### ACTION ITEM
Exact copy, no pictures: restate each entry below word for word.

LISTED RECORDS below:

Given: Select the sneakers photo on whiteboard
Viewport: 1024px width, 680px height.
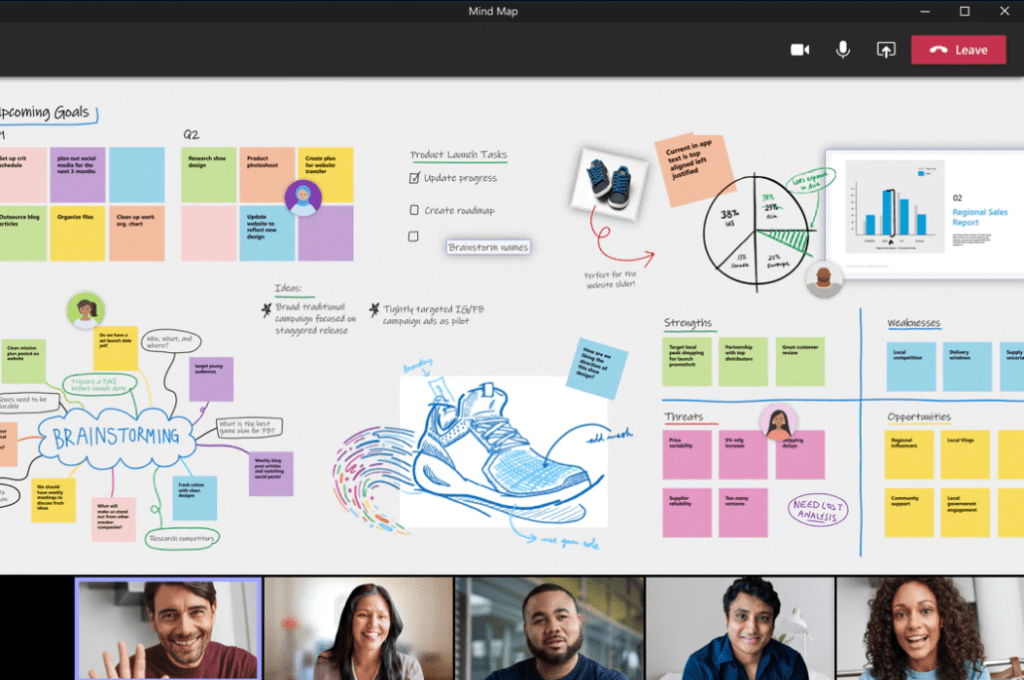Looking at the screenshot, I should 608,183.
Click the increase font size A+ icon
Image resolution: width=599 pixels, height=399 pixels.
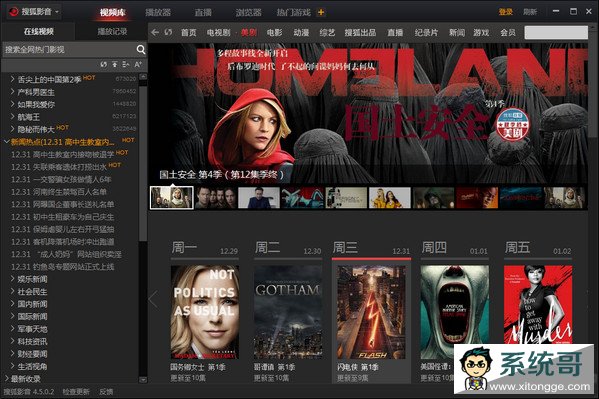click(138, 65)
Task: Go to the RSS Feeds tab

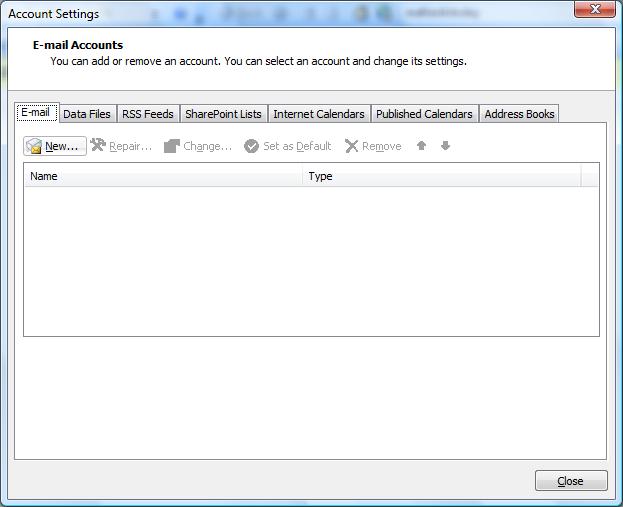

End of LISTED RECORDS.

### TASK RESULT
Given: Select the sneakers photo on whiteboard
Viewport: 1024px width, 680px height.
Looking at the screenshot, I should 608,183.
Click the increase font size A+ icon
Image resolution: width=599 pixels, height=399 pixels.
click(138, 65)
Task: Go to the RSS Feeds tab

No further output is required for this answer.